Your task = Find "Task: Select Datum in the sort options list", then copy its line and every later line of the entries exactly through the end, leaving all pictures out.

The data =
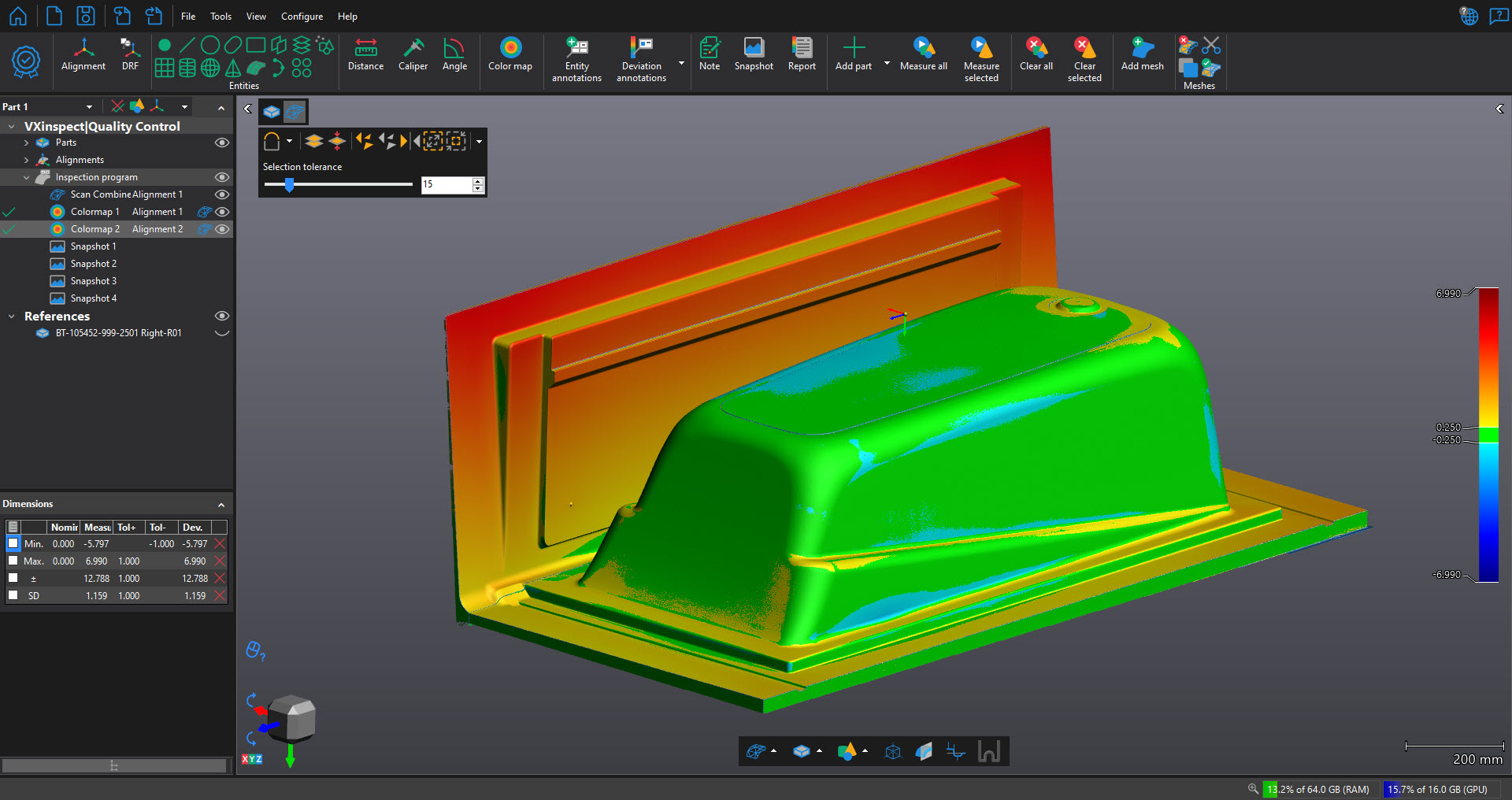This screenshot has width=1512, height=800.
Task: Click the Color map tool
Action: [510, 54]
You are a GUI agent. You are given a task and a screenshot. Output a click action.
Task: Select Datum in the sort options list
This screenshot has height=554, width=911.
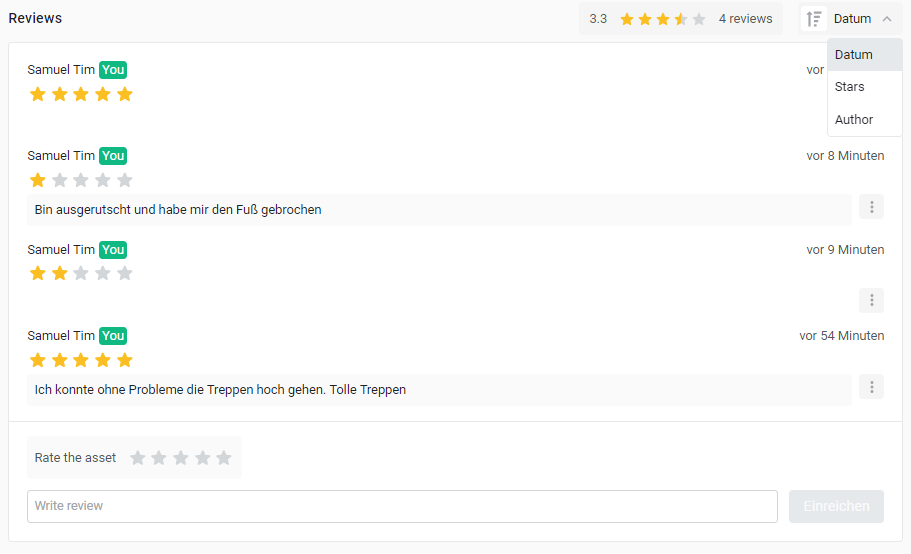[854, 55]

Answer section =
Task: Select Datum in the sort options list
This screenshot has height=554, width=911.
[854, 55]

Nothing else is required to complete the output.